*** Available records Section Begins ***

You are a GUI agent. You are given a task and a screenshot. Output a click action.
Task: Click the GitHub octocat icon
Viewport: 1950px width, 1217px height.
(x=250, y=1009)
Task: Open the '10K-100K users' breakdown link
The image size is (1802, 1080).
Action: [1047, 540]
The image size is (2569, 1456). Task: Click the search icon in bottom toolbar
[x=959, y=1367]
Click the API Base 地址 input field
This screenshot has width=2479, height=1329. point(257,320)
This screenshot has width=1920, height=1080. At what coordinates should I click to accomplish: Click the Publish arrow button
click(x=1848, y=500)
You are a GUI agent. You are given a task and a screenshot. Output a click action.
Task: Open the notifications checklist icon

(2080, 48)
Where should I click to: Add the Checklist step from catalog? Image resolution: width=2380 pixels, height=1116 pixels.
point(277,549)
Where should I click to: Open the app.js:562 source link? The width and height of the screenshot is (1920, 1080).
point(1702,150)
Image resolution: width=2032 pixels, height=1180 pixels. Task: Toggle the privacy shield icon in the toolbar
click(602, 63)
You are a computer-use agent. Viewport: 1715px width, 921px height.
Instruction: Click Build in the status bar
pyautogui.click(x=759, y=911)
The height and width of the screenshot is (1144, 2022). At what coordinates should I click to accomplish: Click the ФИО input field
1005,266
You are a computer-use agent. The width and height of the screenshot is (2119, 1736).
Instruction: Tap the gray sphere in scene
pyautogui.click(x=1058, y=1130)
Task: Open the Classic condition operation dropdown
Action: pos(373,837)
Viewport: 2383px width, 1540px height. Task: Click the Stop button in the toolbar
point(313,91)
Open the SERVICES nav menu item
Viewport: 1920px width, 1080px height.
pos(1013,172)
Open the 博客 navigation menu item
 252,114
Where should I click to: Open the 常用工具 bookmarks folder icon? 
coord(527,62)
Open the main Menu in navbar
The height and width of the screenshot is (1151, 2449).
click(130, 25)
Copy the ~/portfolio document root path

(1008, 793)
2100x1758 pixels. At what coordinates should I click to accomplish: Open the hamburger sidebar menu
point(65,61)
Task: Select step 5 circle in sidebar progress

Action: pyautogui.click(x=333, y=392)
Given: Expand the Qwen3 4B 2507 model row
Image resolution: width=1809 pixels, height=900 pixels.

*** Available records Section Ends ***

• [About this exercise] Line by line, copy the data above.

• [Exercise answer]
You are a GUI agent. You are given a task and a screenshot. Output a click action.
Task: Click the GitHub octocat icon
Viewport: 1950px width, 1217px height.
(x=250, y=1009)
Task: Open the '10K-100K users' breakdown link
The image size is (1802, 1080).
Action: [1047, 540]
The image size is (2569, 1456). Task: Click the search icon in bottom toolbar
[x=959, y=1367]
Click the API Base 地址 input field
This screenshot has width=2479, height=1329. point(257,320)
This screenshot has width=1920, height=1080. At what coordinates should I click to accomplish: Click the Publish arrow button
click(x=1848, y=500)
You are a GUI agent. You are given a task and a screenshot. Output a click action.
Task: Open the notifications checklist icon

(2080, 48)
Where should I click to: Add the Checklist step from catalog? Image resolution: width=2380 pixels, height=1116 pixels.
point(277,549)
Where should I click to: Open the app.js:562 source link? The width and height of the screenshot is (1920, 1080).
point(1702,150)
Image resolution: width=2032 pixels, height=1180 pixels. Task: Toggle the privacy shield icon in the toolbar
click(602, 63)
You are a computer-use agent. Viewport: 1715px width, 921px height.
Instruction: Click Build in the status bar
pyautogui.click(x=759, y=911)
The height and width of the screenshot is (1144, 2022). At what coordinates should I click to accomplish: Click the ФИО input field
1005,266
You are a computer-use agent. The width and height of the screenshot is (2119, 1736).
Instruction: Tap the gray sphere in scene
pyautogui.click(x=1058, y=1130)
Task: Open the Classic condition operation dropdown
Action: pos(373,837)
Viewport: 2383px width, 1540px height. Task: Click the Stop button in the toolbar
point(313,91)
Open the SERVICES nav menu item
Viewport: 1920px width, 1080px height.
pos(1013,172)
Open the 博客 navigation menu item
 252,114
Where should I click to: Open the 常用工具 bookmarks folder icon? 
coord(527,62)
Open the main Menu in navbar
The height and width of the screenshot is (1151, 2449).
click(130, 25)
Copy the ~/portfolio document root path

(1008, 793)
2100x1758 pixels. At what coordinates should I click to accomplish: Open the hamburger sidebar menu
point(65,61)
Task: Select step 5 circle in sidebar progress

Action: pyautogui.click(x=333, y=392)
Given: Expand the Qwen3 4B 2507 model row
Image resolution: width=1809 pixels, height=900 pixels.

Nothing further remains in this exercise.